When Atlas served ads, the industry shrugged.
On Friday, Facebook made the inevitable official by retiring the ad-serving component of Atlas, thereby making it primarily a people-based measurement pixel. The ad-serving capability will be phased out over the next couple of months so as not to be disruptive to users.
Facebook’s ad stack looks quite different today than it did during Advertising Week 2014, when it first rolled out the revamped Atlas ad server it acquired in 2013 from Microsoft. The company appeared ready to mount a challenge to Google’s DoubleClick, an impression confirmed by its acquisition of sell-side video platform LiveRail.
Could Facebook put together a scaled, mature ad stack that would act as a check on Google’s power? Turns out it couldn’t.
Since then, Facebook scrapped plans to build a demand-side platform for Atlas in March, shuttered its video SSP, LiveRail, in April and shut down FBX, its desktop retargeter, on Nov. 1.
What’s left now is the Facebook Audience Network – basically an ad network for a walled garden, albeit it a very lucrative one with a $1 billion run rate, based on Q4 performance – and campaign measurement via Atlas.
Ad tech at Facebook, in terms of being competitive with Google’s DoubleClick, is effectively dead.
In September, Facebook moved Atlas under its Marketing Sciences group led by Brad Smallwood, VP of measurement and insights. The combined teams will focus on developing better integrations between Atlas and Facebook’s measurement platforms.
Slimming Atlas down to focus solely on measurement is a logical move, said Erik Johnson, whose title will change from head of Atlas to head of client measurement.
“We see demand for measurement coupled with the fact that a greater and greater percentage of inventory is first-party served, especially on mobile,” Johnson said. “There’s a decreasing interest in third-party ad serving, which we saw coming, but it just happened much quicker than anticipated.”
It’s also hard to sell people on technology once that tech starts to get commoditized.
“People need a compelling reason to switch from one product to another,” Johnson said. “Clients could get all of the benefits of measurement without switching ad servers, so continuing to invest in building a product that a smaller and smaller percentage of our user base wanted felt like not the best place to focus our efforts.”
But it’s also true that as a platform with its origins in the desktop world, mobile and video ad serving were never Atlas’ forte to begin with, with some agencies and advertisers experiencing difficulty serving ads across formats and devices. It was clear by early this year that Atlas adoption was not tracking with goals. Facebook said at the time of the ad server relaunch that the product had 20 marketer customers. A year later it hadn’t updated that figure.

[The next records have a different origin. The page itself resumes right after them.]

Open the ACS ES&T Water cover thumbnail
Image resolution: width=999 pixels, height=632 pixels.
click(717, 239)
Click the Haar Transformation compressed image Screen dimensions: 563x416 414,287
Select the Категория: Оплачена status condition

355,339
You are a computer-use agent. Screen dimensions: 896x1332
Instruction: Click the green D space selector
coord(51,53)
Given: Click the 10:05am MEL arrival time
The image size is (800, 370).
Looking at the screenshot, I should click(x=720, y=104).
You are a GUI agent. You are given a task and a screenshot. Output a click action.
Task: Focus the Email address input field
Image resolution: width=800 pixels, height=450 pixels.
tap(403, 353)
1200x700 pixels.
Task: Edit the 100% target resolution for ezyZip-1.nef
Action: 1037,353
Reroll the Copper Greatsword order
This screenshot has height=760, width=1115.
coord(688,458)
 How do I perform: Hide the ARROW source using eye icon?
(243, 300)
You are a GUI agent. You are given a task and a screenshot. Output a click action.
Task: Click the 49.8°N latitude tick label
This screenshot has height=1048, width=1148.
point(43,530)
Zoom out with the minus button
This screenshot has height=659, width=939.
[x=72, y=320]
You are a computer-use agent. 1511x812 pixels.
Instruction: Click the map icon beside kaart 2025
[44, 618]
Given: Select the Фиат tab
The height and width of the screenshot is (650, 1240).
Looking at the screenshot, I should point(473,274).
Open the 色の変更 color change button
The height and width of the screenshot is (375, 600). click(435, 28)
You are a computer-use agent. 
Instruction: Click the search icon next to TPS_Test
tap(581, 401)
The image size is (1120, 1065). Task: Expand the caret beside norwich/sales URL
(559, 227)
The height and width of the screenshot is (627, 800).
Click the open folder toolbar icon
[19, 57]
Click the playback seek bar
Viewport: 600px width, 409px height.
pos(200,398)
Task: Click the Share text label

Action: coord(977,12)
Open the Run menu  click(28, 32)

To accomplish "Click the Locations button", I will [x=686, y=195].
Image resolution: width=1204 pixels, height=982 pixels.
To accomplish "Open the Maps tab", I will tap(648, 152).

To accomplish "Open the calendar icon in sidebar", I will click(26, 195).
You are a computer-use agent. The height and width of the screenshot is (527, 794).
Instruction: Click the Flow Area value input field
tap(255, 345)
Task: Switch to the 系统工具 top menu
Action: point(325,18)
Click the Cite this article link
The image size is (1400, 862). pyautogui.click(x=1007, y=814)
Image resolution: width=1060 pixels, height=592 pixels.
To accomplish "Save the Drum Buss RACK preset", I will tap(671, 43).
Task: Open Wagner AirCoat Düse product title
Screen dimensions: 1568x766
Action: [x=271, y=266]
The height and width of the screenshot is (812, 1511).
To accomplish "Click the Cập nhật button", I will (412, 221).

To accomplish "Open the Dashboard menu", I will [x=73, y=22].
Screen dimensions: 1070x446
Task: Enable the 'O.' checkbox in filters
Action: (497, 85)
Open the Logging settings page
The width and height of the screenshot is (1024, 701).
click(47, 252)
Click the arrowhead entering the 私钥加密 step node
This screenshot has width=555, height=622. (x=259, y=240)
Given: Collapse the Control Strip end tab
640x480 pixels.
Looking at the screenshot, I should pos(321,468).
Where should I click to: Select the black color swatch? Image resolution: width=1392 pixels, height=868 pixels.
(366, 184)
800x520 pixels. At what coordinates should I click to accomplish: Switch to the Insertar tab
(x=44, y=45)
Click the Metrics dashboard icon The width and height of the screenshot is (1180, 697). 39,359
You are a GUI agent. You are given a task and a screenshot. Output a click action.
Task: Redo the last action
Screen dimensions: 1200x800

Although Facebook is axing its ad-serving capability, it’s still committed to cross-device, Johnson said.
“You can’t help marketers understand how their media is performing and how to make business decisions without some kind of cross-device offering,” he said. “You need that data in order to help clients, and we’re not moving away from that at all. But where a lot of that data sits today doesn’t require an ad server. The way to make our position clear is to make measurement the lead on everything we do and to do that we need to remove the noise around ad serving.”
But it remains an open question whether Facebook will eventually cave to buy-side pressure and provide user-level attribution outside of the Facebook ecosystem. Johnson effectively said the industry shouldn’t hold its breath.
“Some people have asked for that, yes, but people ask for all kinds of things,” he said. “We’re focused on protecting the data that our end users entrust us with and we’re tight on that for now. But the future is an unknown for everyone.”